I sit down at the table, drink a glass of water, order a dinner salad as an appetizer (no cheese, dressing on the side) and my dinner selection. Then, while everyone else is eating chips and hot sauce or bread and butter, I go to the ladies' room and wash my hands and put on some lipstick.
This gives me a few minutes away from the table so that I'm not staring at the chips and hot sauce. I think about my goals and by the time I return to the table, my salad comes right out. Once I eat my salad, I'm not so hungry anymore.
- Be curious. Ask the restaurant how their chicken or fish is prepared. I asked a steak house about their chicken preparation and learned it was marinated in so much butter that I would be better off ordering a steak instead!
Hidden fat in foods can absolutely ruin your most honorable efforts to make the right choices. Of course, baked, broiled or grilled is always better than fried.
- Try something new! Just gotta have a baked potato? Great, but instead of ordering it with butter and sour cream, try seasoning it with picante sauce. Taste buds not so spicy? Then try vegetables sauteed in olive oil and "I Can't Believe It's Not Butter" over your potato.
It's delicious and much less fattening. Potatoes covered with cottage cheese, salt and pepper are also tasty. Remember, you are not giving up your favorite foods, but you are modifying your choices in order to lose excess fat.
- Share, share, share! Split your meal with a friend or your spouse and consume half the calories. Most restaurants serve portions that are far too big for one meal anyway. If the entree is too small for two, order grilled veggies, a small salad or soup (clear soups are usually much less fattening than creamy soups).

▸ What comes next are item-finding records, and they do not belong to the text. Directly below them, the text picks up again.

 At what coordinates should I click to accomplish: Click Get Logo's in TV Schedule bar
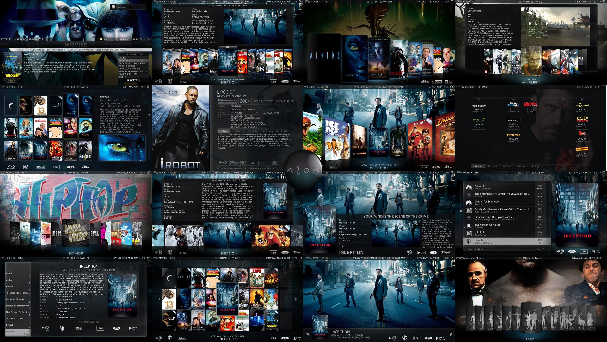(536, 166)
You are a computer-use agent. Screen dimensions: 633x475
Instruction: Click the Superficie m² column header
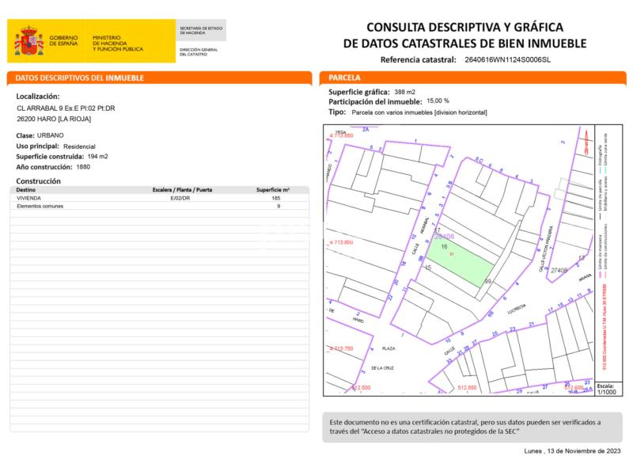click(x=273, y=191)
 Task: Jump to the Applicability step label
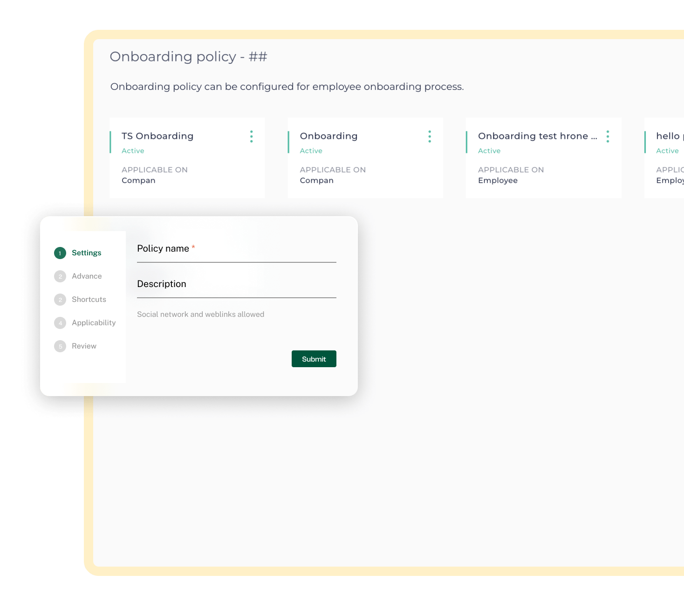point(94,323)
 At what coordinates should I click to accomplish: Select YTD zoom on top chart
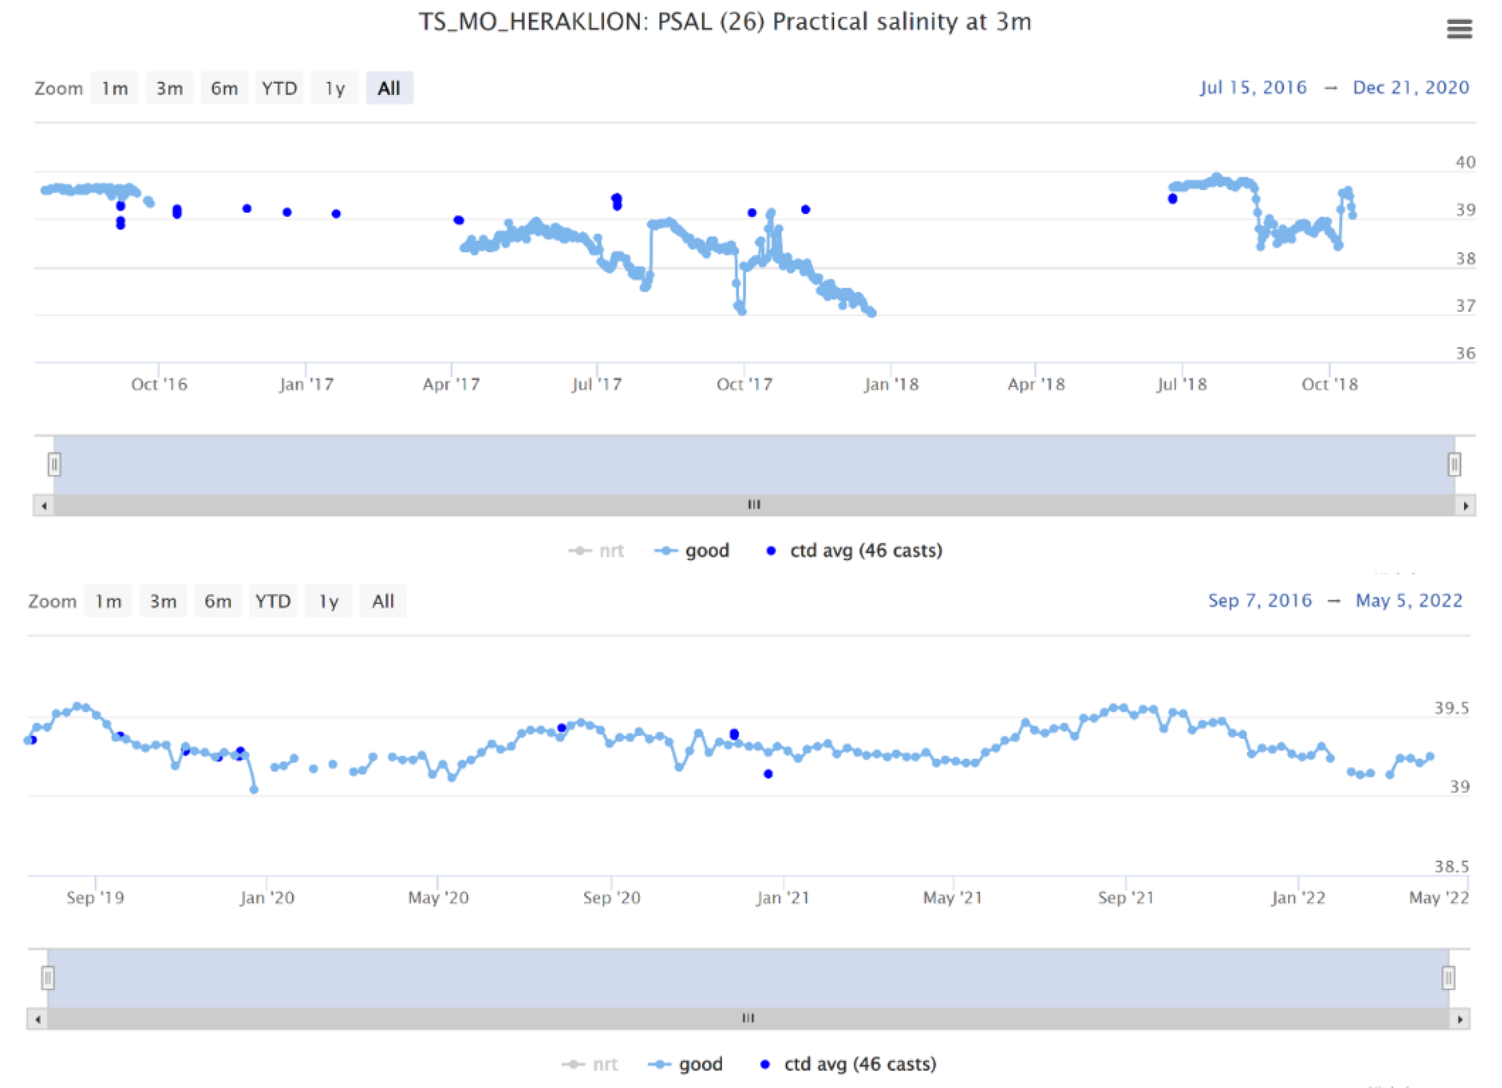[279, 88]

- Beware the colas! Nothing can hinder your progress as subtly as drinking colas. Ordering water or unsweetened tea at your meal can save you about 140 empty calories. That's a total of 280 calories if you get a refill!
It's these kinds of small decisions that make all the difference. If the thought of breaking the cola habit is just too much, simply decide to have one only at special occasions.

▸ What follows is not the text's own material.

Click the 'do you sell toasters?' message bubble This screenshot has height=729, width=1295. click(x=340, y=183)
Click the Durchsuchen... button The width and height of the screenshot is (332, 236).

- It's dessert time! When I'm out to dinner, I often order a decaf coffee or hot tea while my dining companions are drooling over the dessert menu. Just having something while they are having dessert keeps me from feeling left out.
If I must have something sweet, but don't want to hinder my weight loss, I will ask for a bowl of fresh fruit.
When I do have dessert I usually share one with my husband. To some it might seem a greater victory to simply never order dessert at all. But for me to have just one or two bites of a dessert and push the dish away is a complete celebration of my freedom.
I lived my life for many years with an "all or nothing" relationship with food—feast or famine. There was no in between for me. The strength of self-control rules my decisions now.
When I decide to eat something not so healthy—and there are times I most certainly do (usually something chocolate)—it's based on a decision, not on compulsion. It's wonderful to be free!